ObamaCare Recommended Reading: “Griftopia” by Matt Taibbi, chapter titled “The Trillion Dollar Band-Aid”

Page 193 – 194:

“...a real, almost full-blown repeal of McCarran-Ferguson was attached to the bill, and it passed. In other words, an actual repeal of the antitrust exemption went before before the full Congress and was approved by democratically elected representatives of the people.”

“ In the Senate, Leahy pushed for this much weaker amendment throughout the autumn, with the support of Majority Leader Harry Reid, who incidentally had been a cosponsor of an earlier Leahy bill that was much more aggressive in its attempt to repeal the exemption. And after much prodding Reid finally allowed Leahy on December 1 to file the amendment and tack it on to an early version of the Senate health bill that had been voted on over the Thanksgiving holiday. And then…”

“ ‘Well, that’s sort of the end of the story,’ Says Chabot.”
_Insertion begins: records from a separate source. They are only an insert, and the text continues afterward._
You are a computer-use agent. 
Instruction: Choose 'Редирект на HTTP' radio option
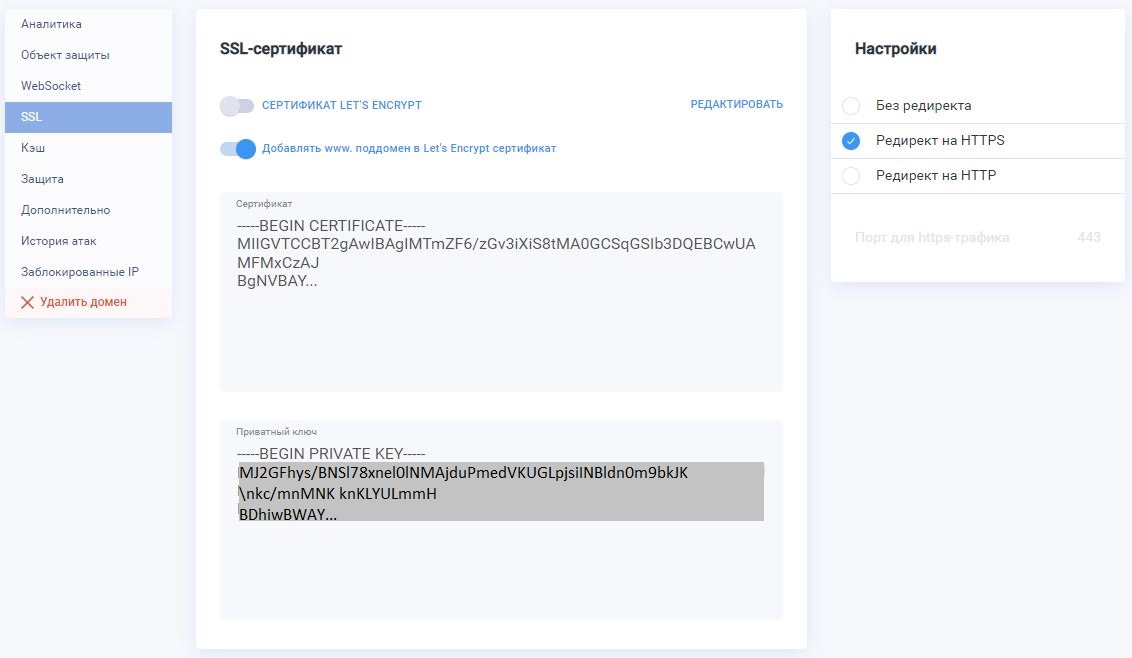(x=851, y=176)
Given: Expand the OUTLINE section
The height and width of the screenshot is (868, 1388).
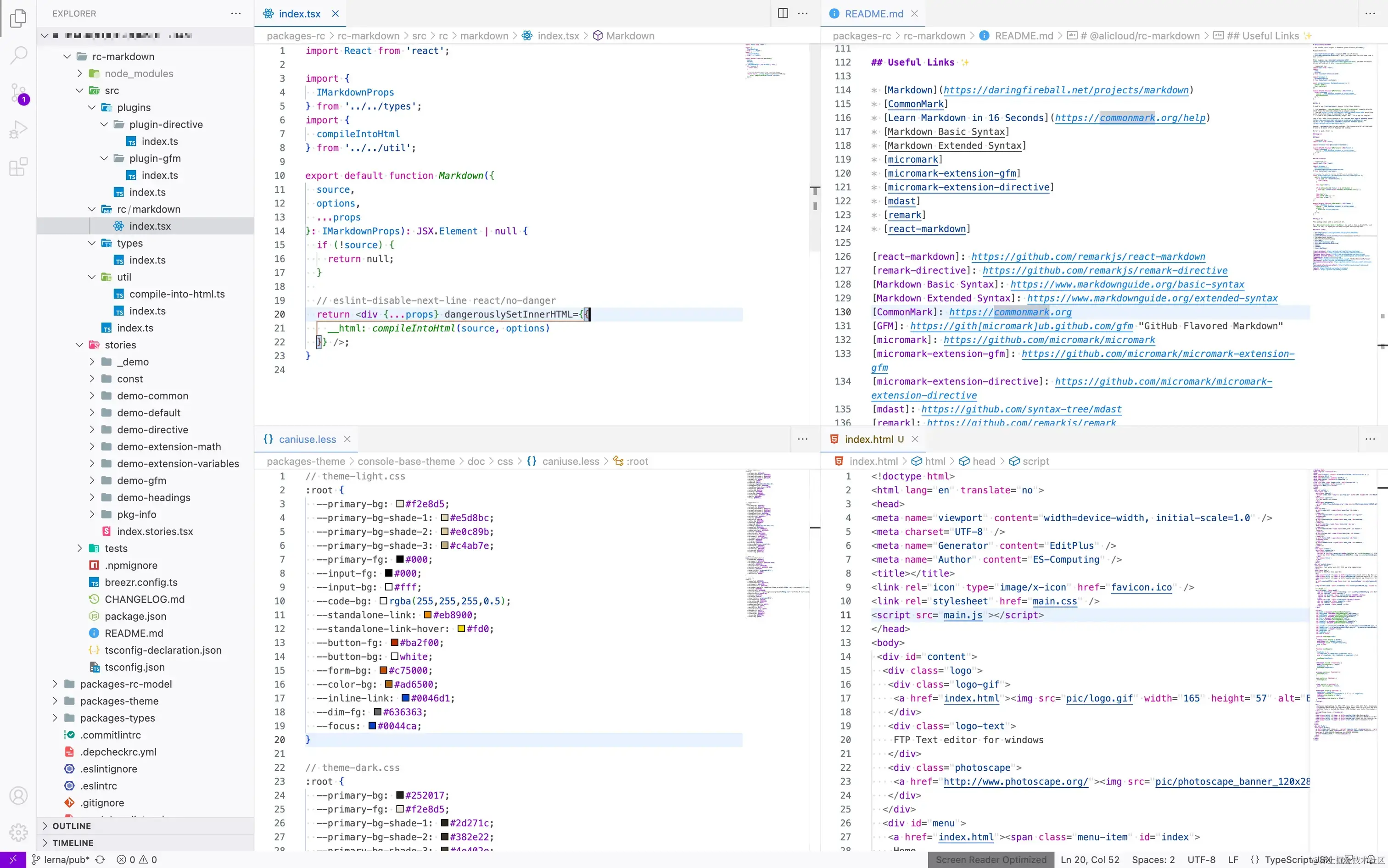Looking at the screenshot, I should tap(71, 825).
“It was the end because somewhere between Reid giving Leahy the okay to file his amendment on December 1 and the Christmas holiday, when the Senate actually voted on the final version of the health care bill, the Leahy amendment was stripped from the whole effort. And since it was known all along that the Senate version of health care was the one that actually mattered, that really meant the antitrust exemption had survived, again.”

“What happened? At least three members of Congress I spoke to said that a deal had been cut – that the White House bought the vote of Nebraska senator Ben Nelson, a former CEO of the Central National Insurance Group, by agreeing to drop even a modest cutback of the antitrust exemption. And Nelson is one of the all-time leaders in insurance company largesse – no other industry has given him more money in his career, a total that currently stands at over $1,259,000.”

“Nelson goes way back with the insurance industry,” said one House member. ‘He was the insurance commissioner for Nebraska, remember. So this was part of his price.”

“Remember also, this wasn’t the only bribe that Nelson extracted for his vote. The Democratic leadership also gave Nelson $100 million and allowed Nebraska to have its Medicaid payments subsidized almost entirely by other states.”

“But more importantly, this was a White House deal, a Democratic Party deal all the way. The whole style of Obama’s health care “initiative” was to try to smooth the bill’s passage by neutralizing the opposition of the relevant industries by giving way on key issues. With the health insurance industry, the White House was clearly willing to give way on the antitrust exemption at the outset, in exchange for the health insurance industry not beating up on Obama with an add blitz…”

“This was a deal,” says Kucinich, “They promised PhRMA” – the Pharmaceutical Research and Manufacturers of America – “they wouldn’t back reimportation and bulk negotiating for Medicare purchases of drugs. And this is what they gave the health insurance industry. They backed off the antitrust exemption.”

[And that is how the health insurance industry retained its legally authorized monopoly to this day.]

“The reason the Democrats pursued the strategy they did was based almost entirely on the perception of the political playing field. This was a party leadership that was not really interested in actually fixing the health care problem; what they were much more concerned with was passing something they could call “health care reform” while at the same time doing it in a way that kept campaign contributions from the insurance and pharmaceutical industries away from the Republicans.”

“This was Rahm Emanuel’s political unified field theory: score a monster political wing with the electorate and a massive takeaway of campaign funds at the same time, a great interconnected loop of deals that would keep them in office for two terms at the least.”